EXERCISE
Line by line, copy the listing below exactly.

RECORDS TO USE
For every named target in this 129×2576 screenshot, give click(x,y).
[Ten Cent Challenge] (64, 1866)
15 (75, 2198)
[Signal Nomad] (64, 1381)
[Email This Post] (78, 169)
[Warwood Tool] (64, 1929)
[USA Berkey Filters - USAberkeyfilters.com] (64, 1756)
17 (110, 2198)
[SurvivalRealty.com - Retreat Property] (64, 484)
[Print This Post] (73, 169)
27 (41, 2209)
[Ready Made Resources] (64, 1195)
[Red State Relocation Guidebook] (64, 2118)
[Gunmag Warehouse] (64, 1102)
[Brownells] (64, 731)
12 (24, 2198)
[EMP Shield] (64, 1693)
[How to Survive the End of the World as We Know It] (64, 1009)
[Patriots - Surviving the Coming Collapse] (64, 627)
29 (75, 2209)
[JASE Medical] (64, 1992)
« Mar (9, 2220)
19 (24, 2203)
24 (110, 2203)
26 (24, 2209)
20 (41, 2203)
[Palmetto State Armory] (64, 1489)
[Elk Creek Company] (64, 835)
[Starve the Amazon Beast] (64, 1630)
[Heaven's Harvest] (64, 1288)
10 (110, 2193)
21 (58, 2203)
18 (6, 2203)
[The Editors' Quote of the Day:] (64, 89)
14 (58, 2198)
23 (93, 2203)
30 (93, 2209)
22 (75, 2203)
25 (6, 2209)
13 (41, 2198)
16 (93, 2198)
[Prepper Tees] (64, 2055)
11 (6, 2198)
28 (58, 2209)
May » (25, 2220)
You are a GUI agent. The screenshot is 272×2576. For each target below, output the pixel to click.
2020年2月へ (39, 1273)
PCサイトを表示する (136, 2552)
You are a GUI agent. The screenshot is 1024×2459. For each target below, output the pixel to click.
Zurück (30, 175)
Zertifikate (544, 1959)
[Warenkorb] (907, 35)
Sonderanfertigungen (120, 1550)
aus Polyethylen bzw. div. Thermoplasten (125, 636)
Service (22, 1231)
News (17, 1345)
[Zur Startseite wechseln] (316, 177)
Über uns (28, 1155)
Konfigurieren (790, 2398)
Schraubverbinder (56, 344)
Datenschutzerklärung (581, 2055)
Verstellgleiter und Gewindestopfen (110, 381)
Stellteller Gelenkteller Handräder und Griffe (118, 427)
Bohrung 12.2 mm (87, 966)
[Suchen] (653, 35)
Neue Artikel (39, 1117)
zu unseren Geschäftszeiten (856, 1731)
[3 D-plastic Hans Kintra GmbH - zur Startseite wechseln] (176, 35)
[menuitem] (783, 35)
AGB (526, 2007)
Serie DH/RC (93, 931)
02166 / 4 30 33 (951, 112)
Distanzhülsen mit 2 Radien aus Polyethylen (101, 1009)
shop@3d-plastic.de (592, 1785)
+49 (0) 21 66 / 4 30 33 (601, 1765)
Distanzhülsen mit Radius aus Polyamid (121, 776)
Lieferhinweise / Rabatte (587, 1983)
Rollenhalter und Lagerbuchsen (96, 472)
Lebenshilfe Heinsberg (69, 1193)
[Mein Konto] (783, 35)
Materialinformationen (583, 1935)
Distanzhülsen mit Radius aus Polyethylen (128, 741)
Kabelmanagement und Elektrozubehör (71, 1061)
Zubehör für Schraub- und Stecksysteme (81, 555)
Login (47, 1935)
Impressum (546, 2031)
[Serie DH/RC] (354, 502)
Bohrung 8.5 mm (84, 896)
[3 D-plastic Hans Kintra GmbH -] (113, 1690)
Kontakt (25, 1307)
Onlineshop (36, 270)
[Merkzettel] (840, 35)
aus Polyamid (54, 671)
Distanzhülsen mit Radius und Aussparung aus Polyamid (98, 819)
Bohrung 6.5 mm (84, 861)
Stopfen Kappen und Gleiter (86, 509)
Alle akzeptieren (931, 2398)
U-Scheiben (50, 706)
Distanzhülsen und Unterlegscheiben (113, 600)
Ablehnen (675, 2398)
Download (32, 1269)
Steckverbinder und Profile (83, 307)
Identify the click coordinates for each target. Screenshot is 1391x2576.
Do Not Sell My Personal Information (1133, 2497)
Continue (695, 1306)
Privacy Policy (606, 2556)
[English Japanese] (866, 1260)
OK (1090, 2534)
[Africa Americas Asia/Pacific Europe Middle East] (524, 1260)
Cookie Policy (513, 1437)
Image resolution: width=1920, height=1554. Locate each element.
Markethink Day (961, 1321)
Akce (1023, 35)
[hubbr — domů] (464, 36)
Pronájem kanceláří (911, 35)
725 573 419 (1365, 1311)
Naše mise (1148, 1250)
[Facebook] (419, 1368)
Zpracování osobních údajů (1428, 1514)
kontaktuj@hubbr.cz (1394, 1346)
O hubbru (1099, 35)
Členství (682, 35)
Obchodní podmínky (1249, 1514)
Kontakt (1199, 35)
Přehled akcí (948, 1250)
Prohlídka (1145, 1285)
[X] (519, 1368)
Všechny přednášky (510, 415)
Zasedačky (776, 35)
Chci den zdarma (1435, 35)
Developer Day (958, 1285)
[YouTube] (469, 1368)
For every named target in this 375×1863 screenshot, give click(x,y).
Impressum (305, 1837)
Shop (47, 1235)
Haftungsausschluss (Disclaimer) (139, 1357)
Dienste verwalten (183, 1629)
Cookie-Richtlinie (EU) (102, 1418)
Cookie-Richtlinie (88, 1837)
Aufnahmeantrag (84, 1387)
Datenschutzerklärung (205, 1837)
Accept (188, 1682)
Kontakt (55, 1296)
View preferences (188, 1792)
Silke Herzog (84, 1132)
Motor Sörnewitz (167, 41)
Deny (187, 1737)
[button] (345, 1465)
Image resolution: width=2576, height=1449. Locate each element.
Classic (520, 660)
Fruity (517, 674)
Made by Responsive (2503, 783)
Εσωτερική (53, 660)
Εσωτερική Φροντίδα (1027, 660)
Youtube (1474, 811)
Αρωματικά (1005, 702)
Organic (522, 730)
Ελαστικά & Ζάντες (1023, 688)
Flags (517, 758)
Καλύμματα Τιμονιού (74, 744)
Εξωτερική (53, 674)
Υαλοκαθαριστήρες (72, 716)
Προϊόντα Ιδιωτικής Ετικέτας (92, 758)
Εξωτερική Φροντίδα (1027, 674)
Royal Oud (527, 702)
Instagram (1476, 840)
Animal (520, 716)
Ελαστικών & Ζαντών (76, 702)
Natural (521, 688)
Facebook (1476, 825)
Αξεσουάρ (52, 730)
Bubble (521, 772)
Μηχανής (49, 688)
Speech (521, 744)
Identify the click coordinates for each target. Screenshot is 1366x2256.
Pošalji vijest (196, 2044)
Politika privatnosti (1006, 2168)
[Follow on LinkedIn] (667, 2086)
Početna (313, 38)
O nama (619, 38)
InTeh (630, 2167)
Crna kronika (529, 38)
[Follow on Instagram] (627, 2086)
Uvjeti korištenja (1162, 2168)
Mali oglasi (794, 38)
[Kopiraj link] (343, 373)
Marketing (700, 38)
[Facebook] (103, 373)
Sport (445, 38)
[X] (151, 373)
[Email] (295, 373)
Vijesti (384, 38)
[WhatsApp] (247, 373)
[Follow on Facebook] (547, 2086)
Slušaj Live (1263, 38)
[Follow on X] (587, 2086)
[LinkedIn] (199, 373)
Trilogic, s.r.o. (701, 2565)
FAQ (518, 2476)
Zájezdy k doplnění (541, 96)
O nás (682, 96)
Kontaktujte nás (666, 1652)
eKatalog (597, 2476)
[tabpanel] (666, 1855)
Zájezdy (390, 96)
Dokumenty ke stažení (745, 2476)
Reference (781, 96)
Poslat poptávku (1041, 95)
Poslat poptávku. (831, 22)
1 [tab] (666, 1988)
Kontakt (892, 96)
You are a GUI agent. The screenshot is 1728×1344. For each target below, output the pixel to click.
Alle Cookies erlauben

SOLUTION FOR THIS PROBLEM
For every named target in this 129×2576 screenshot, give click(x,y).
[Ten Cent Challenge] (64, 1866)
15 (75, 2198)
[Signal Nomad] (64, 1381)
[Email This Post] (78, 169)
[Warwood Tool] (64, 1929)
[USA Berkey Filters - USAberkeyfilters.com] (64, 1756)
17 (110, 2198)
[SurvivalRealty.com - Retreat Property] (64, 484)
[Print This Post] (73, 169)
27 (41, 2209)
[Ready Made Resources] (64, 1195)
[Red State Relocation Guidebook] (64, 2118)
[Gunmag Warehouse] (64, 1102)
[Brownells] (64, 731)
12 (24, 2198)
[EMP Shield] (64, 1693)
[How to Survive the End of the World as We Know It] (64, 1009)
[Patriots - Surviving the Coming Collapse] (64, 627)
29 (75, 2209)
[JASE Medical] (64, 1992)
« Mar (9, 2220)
19 (24, 2203)
24 (110, 2203)
26 (24, 2209)
20 (41, 2203)
[Palmetto State Armory] (64, 1489)
[Elk Creek Company] (64, 835)
[Starve the Amazon Beast] (64, 1630)
[Heaven's Harvest] (64, 1288)
10 (110, 2193)
21 (58, 2203)
18 (6, 2203)
[The Editors' Quote of the Day:] (64, 89)
14 (58, 2198)
23 (93, 2203)
30 (93, 2209)
22 (75, 2203)
25 (6, 2209)
13 (41, 2198)
16 (93, 2198)
[Prepper Tees] (64, 2055)
11 (6, 2198)
28 (58, 2209)
May » (25, 2220)
You are a GUI agent. The screenshot is 272×2576. For each target below, output the pixel to click.
2020年2月へ (39, 1273)
PCサイトを表示する (136, 2552)
You are a GUI agent. The screenshot is 1024×2459. For each target below, output the pixel to click.
Zurück (30, 175)
Zertifikate (544, 1959)
[Warenkorb] (907, 35)
Sonderanfertigungen (120, 1550)
aus Polyethylen bzw. div. Thermoplasten (125, 636)
Service (22, 1231)
News (17, 1345)
[Zur Startseite wechseln] (316, 177)
Über uns (28, 1155)
Konfigurieren (790, 2398)
Schraubverbinder (56, 344)
Datenschutzerklärung (581, 2055)
Verstellgleiter und Gewindestopfen (110, 381)
Stellteller Gelenkteller Handräder und Griffe (118, 427)
Bohrung 12.2 mm (87, 966)
[Suchen] (653, 35)
Neue Artikel (39, 1117)
zu unseren Geschäftszeiten (856, 1731)
[3 D-plastic Hans Kintra GmbH - zur Startseite wechseln] (176, 35)
[menuitem] (783, 35)
AGB (526, 2007)
Serie DH/RC (93, 931)
02166 / 4 30 33 (951, 112)
Distanzhülsen mit 2 Radien aus Polyethylen (101, 1009)
shop@3d-plastic.de (592, 1785)
+49 (0) 21 66 / 4 30 33 (601, 1765)
Distanzhülsen mit Radius aus Polyamid (121, 776)
Lieferhinweise / Rabatte (587, 1983)
Rollenhalter und Lagerbuchsen (96, 472)
Lebenshilfe Heinsberg (69, 1193)
[Mein Konto] (783, 35)
Materialinformationen (583, 1935)
Distanzhülsen mit Radius aus Polyethylen (128, 741)
Kabelmanagement und Elektrozubehör (71, 1061)
Zubehör für Schraub- und Stecksysteme (81, 555)
Login (47, 1935)
Impressum (546, 2031)
[Serie DH/RC] (354, 502)
Bohrung 8.5 mm (84, 896)
[3 D-plastic Hans Kintra GmbH -] (113, 1690)
Kontakt (25, 1307)
Onlineshop (36, 270)
[Merkzettel] (840, 35)
aus Polyamid (54, 671)
Distanzhülsen mit Radius und Aussparung aus Polyamid (98, 819)
Bohrung 6.5 mm (84, 861)
Stopfen Kappen und Gleiter (86, 509)
Alle akzeptieren (931, 2398)
U-Scheiben (50, 706)
Distanzhülsen und Unterlegscheiben (113, 600)
Ablehnen (675, 2398)
Download (32, 1269)
Steckverbinder und Profile (83, 307)
Identify the click coordinates for each target. Screenshot is 1391x2576.
Do Not Sell My Personal Information (1133, 2497)
Continue (695, 1306)
Privacy Policy (606, 2556)
[English Japanese] (866, 1260)
OK (1090, 2534)
[Africa Americas Asia/Pacific Europe Middle East] (524, 1260)
Cookie Policy (513, 1437)
Image resolution: width=1920, height=1554. Locate each element.
Markethink Day (961, 1321)
Akce (1023, 35)
[hubbr — domů] (464, 36)
Pronájem kanceláří (911, 35)
725 573 419 (1365, 1311)
Naše mise (1148, 1250)
[Facebook] (419, 1368)
Zpracování osobních údajů (1428, 1514)
kontaktuj@hubbr.cz (1394, 1346)
O hubbru (1099, 35)
Členství (682, 35)
Obchodní podmínky (1249, 1514)
Kontakt (1199, 35)
Přehled akcí (948, 1250)
Prohlídka (1145, 1285)
[X] (519, 1368)
Všechny přednášky (510, 415)
Zasedačky (776, 35)
Chci den zdarma (1435, 35)
Developer Day (958, 1285)
[YouTube] (469, 1368)
For every named target in this 375×1863 screenshot, give click(x,y).
Impressum (305, 1837)
Shop (47, 1235)
Haftungsausschluss (Disclaimer) (139, 1357)
Dienste verwalten (183, 1629)
Cookie-Richtlinie (EU) (102, 1418)
Cookie-Richtlinie (88, 1837)
Aufnahmeantrag (84, 1387)
Datenschutzerklärung (205, 1837)
Accept (188, 1682)
Kontakt (55, 1296)
View preferences (188, 1792)
Silke Herzog (84, 1132)
Motor Sörnewitz (167, 41)
Deny (187, 1737)
[button] (345, 1465)
Image resolution: width=2576, height=1449. Locate each element.
Classic (520, 660)
Fruity (517, 674)
Made by Responsive (2503, 783)
Εσωτερική (53, 660)
Εσωτερική Φροντίδα (1027, 660)
Youtube (1474, 811)
Αρωματικά (1005, 702)
Organic (522, 730)
Ελαστικά & Ζάντες (1023, 688)
Flags (517, 758)
Καλύμματα Τιμονιού (74, 744)
Εξωτερική (53, 674)
Υαλοκαθαριστήρες (72, 716)
Προϊόντα Ιδιωτικής Ετικέτας (92, 758)
Εξωτερική Φροντίδα (1027, 674)
Royal Oud (527, 702)
Instagram (1476, 840)
Animal (520, 716)
Ελαστικών & Ζαντών (76, 702)
Natural (521, 688)
Facebook (1476, 825)
Αξεσουάρ (52, 730)
Bubble (521, 772)
Μηχανής (49, 688)
Speech (521, 744)
Identify the click coordinates for each target. Screenshot is 1366x2256.
Pošalji vijest (196, 2044)
Politika privatnosti (1006, 2168)
[Follow on LinkedIn] (667, 2086)
Početna (313, 38)
O nama (619, 38)
InTeh (630, 2167)
Crna kronika (529, 38)
[Follow on Instagram] (627, 2086)
Uvjeti korištenja (1162, 2168)
Mali oglasi (794, 38)
[Kopiraj link] (343, 373)
Marketing (700, 38)
[Facebook] (103, 373)
Sport (445, 38)
[X] (151, 373)
[Email] (295, 373)
Vijesti (384, 38)
[WhatsApp] (247, 373)
[Follow on Facebook] (547, 2086)
Slušaj Live (1263, 38)
[Follow on X] (587, 2086)
[LinkedIn] (199, 373)
Trilogic, s.r.o. (701, 2565)
FAQ (518, 2476)
Zájezdy k doplnění (541, 96)
O nás (682, 96)
Kontaktujte nás (666, 1652)
eKatalog (597, 2476)
[tabpanel] (666, 1855)
Zájezdy (390, 96)
Dokumenty ke stažení (745, 2476)
Reference (781, 96)
Poslat poptávku (1041, 95)
Poslat poptávku. (831, 22)
1 [tab] (666, 1988)
Kontakt (892, 96)
You are a GUI agent. The screenshot is 1728×1344. For each target below, output the pixel to click.
Alle Cookies erlauben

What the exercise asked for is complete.